To say she’s pious may be an understatement; she believes that she’s Jesus’s bride, and that’s why he gave her stigmata. Felecita (the legendary Charlotte Rampling), on the other hand, isn’t so sure. She’s also on to Benedetta’s burgeoning romance with her fellow sister Bartolomea (Daphne Patakia). Even Benedetta wishes it weren’t true; she describes it as “blasphemy” and whips herself to repent. The tryst has been equally controversial in real life, too. Verhoeven’s longtime collaborator, the writer Gerard Soeteman, left the crew because it was too sexual. (He also reportedly accused Verhoeven of cutting the novel’s feminism in favor of “fumbling with genitals.”)
Benedetta’s fate is, unsurprisingly, tragic. The trailer that dropped on Wednesday finds her crucified, about to burn alive.

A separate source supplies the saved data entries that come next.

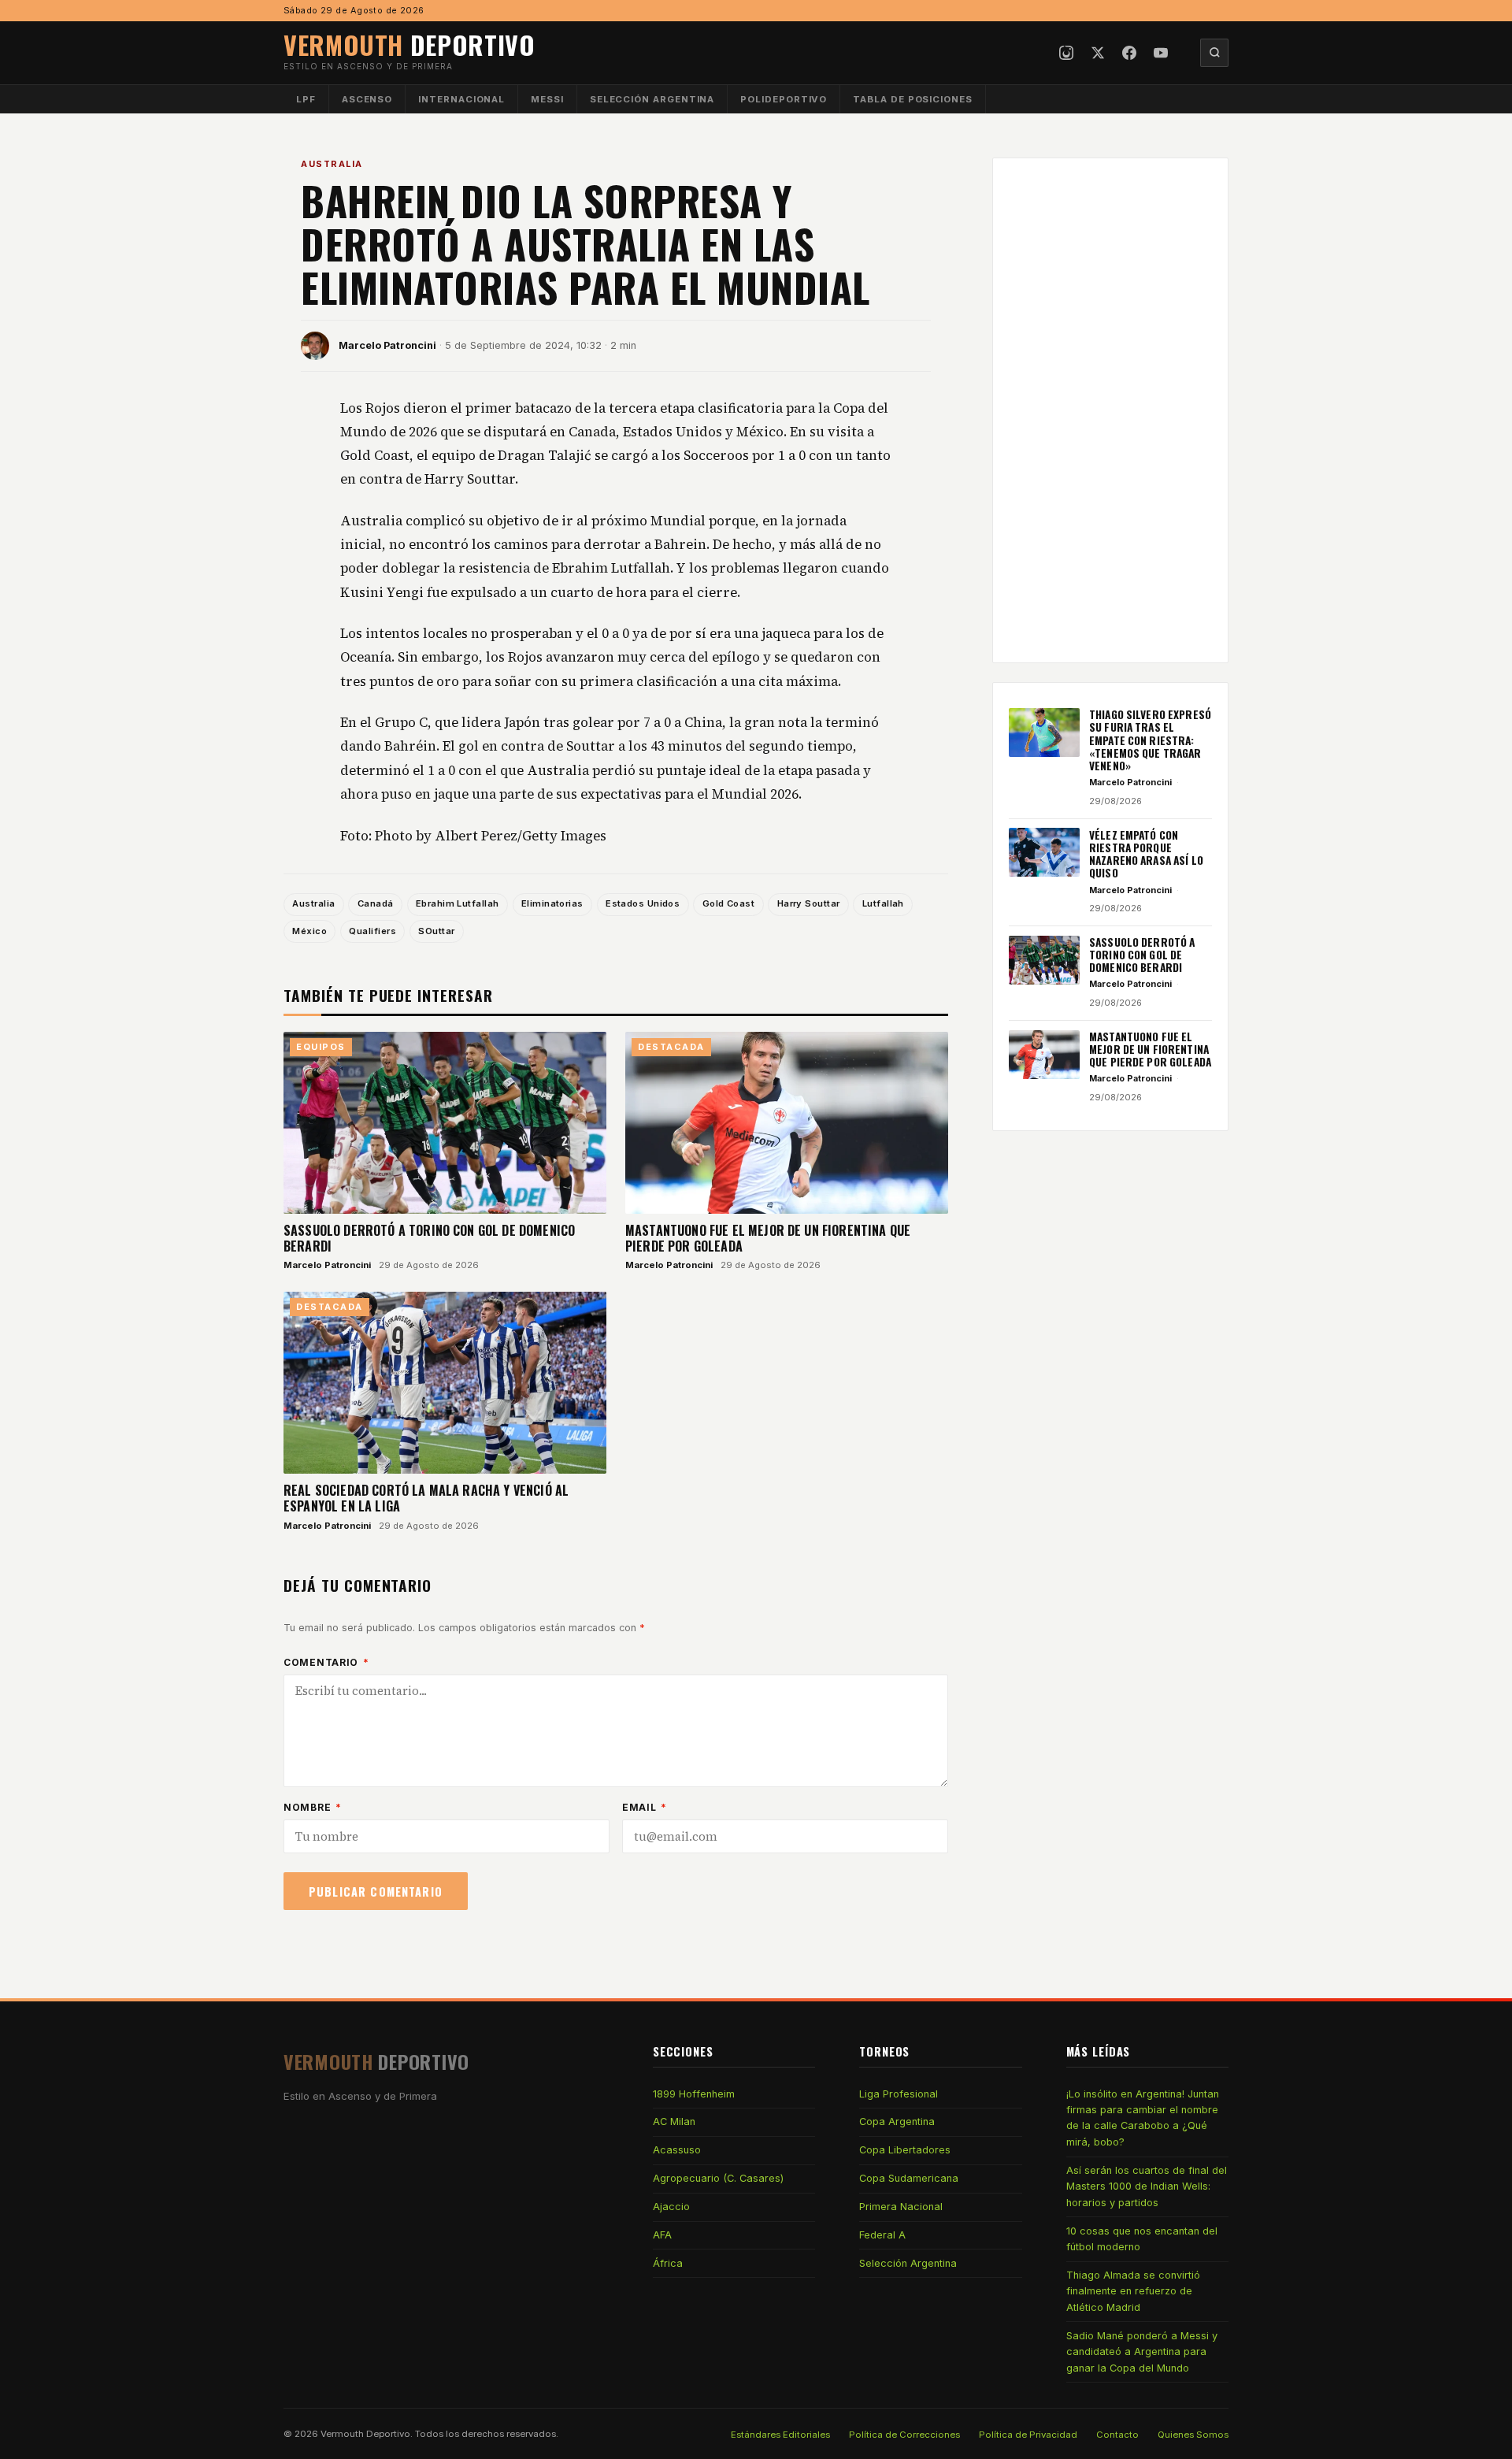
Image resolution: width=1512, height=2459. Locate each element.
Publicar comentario (376, 1891)
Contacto (1117, 2434)
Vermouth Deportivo (365, 2433)
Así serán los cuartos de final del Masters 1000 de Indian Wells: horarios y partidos (1146, 2186)
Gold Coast (728, 903)
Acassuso (677, 2150)
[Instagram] (1066, 53)
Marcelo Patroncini (387, 345)
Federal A (882, 2235)
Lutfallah (883, 903)
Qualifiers (372, 930)
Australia (332, 163)
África (668, 2263)
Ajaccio (671, 2206)
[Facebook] (1129, 53)
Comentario (326, 1662)
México (309, 930)
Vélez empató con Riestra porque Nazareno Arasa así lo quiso (1146, 853)
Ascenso (367, 99)
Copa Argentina (897, 2121)
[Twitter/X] (1098, 53)
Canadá (376, 903)
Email (644, 1807)
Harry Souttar (808, 903)
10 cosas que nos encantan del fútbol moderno (1141, 2239)
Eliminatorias (552, 903)
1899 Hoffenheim (694, 2094)
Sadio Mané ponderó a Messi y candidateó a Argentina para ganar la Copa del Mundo (1141, 2352)
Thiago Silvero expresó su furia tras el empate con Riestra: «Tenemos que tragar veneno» (1150, 740)
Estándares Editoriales (780, 2434)
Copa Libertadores (905, 2150)
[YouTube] (1161, 53)
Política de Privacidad (1028, 2434)
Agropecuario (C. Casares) (718, 2178)
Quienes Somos (1193, 2434)
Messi (547, 99)
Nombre (313, 1807)
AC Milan (674, 2121)
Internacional (461, 99)
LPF (306, 99)
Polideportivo (783, 99)
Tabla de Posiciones (913, 99)
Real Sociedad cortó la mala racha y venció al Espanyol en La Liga (426, 1498)
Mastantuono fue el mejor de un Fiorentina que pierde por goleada (767, 1238)
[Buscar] (1214, 53)
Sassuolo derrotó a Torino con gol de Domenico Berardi (429, 1238)
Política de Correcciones (904, 2434)
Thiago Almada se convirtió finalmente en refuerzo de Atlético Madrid (1133, 2291)
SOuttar (436, 930)
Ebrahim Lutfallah (457, 903)
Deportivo (410, 44)
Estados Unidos (643, 903)
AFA (662, 2235)
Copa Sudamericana (908, 2178)
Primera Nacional (901, 2206)
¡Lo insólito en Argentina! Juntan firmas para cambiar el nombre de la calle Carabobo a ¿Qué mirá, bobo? (1142, 2118)
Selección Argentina (652, 99)
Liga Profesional (898, 2094)
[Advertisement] (1110, 410)
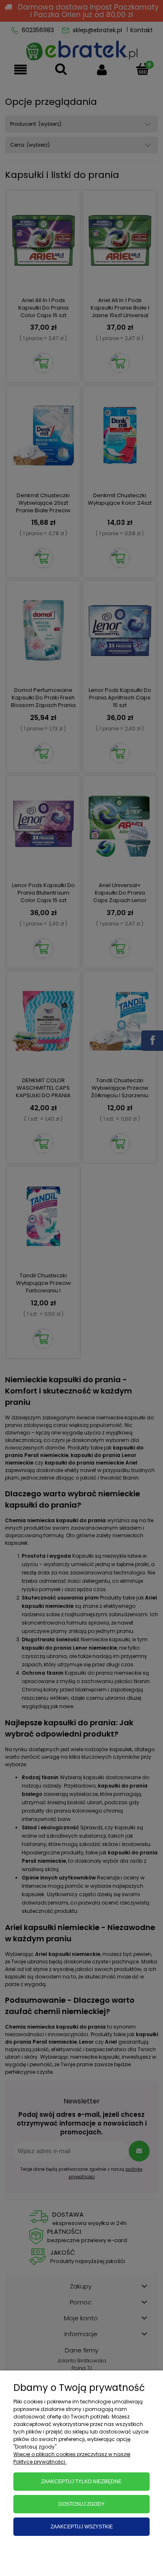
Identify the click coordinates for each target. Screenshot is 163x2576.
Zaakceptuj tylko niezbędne (81, 2481)
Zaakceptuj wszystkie (82, 2527)
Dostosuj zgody (81, 2504)
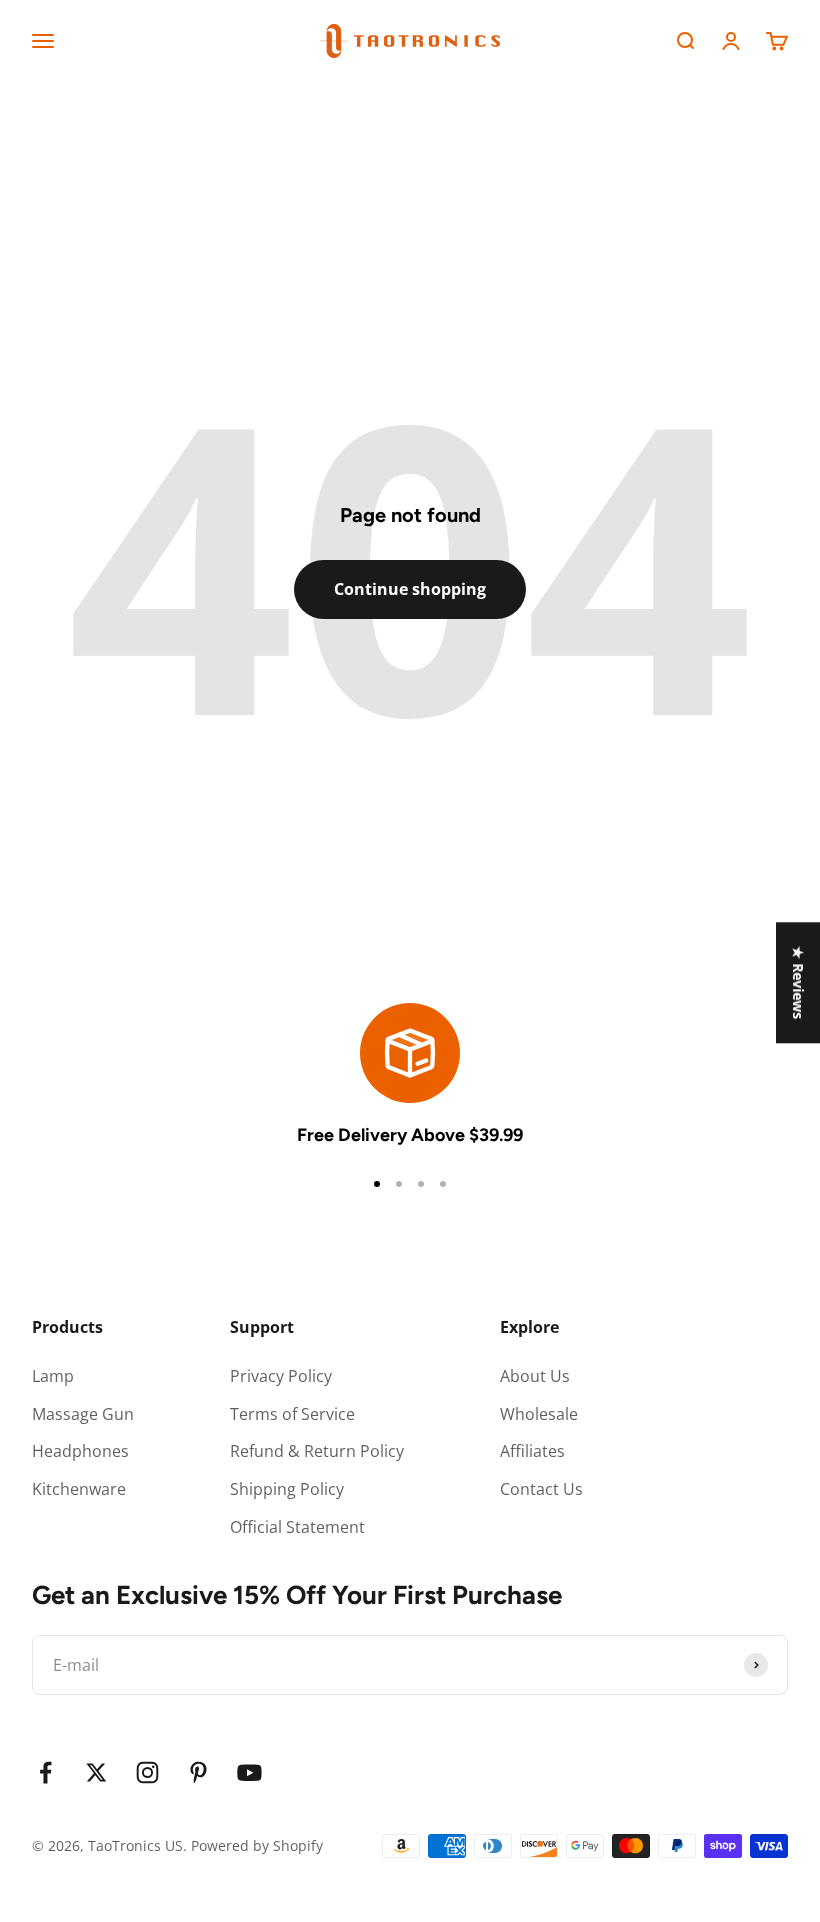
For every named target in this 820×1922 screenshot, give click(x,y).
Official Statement (297, 1527)
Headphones (80, 1451)
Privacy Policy (281, 1376)
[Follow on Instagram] (147, 1772)
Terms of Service (292, 1414)
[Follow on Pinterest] (198, 1772)
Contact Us (541, 1489)
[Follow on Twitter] (96, 1772)
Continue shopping (410, 589)
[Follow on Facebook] (45, 1772)
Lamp (53, 1376)
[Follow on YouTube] (249, 1772)
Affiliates (532, 1451)
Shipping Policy (287, 1489)
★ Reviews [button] (798, 982)
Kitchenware (79, 1489)
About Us (535, 1376)
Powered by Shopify (257, 1845)
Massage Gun (83, 1414)
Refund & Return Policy (317, 1451)
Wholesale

Benedetta is just the latest in a series of lesbian period dramas over the past couple years. Francis Lee’s Ammonite (Kate Winslet and Saoirse Ronan), Célina Scamma’s Portrait of a Lady on Fire (Adèle Haenel and Noémie Merlant), Vita & Virginia (Elizabeth Debicki and Gemma Arterton), and Saint Maud (Jenninfer Ehle and Morfydd Clark). Like Elle, Benedetta will premiere at this year’s Cannes Film Festival, as well as hit French theaters on July 9. (A U.S. release date hasn’t been announced just yet.)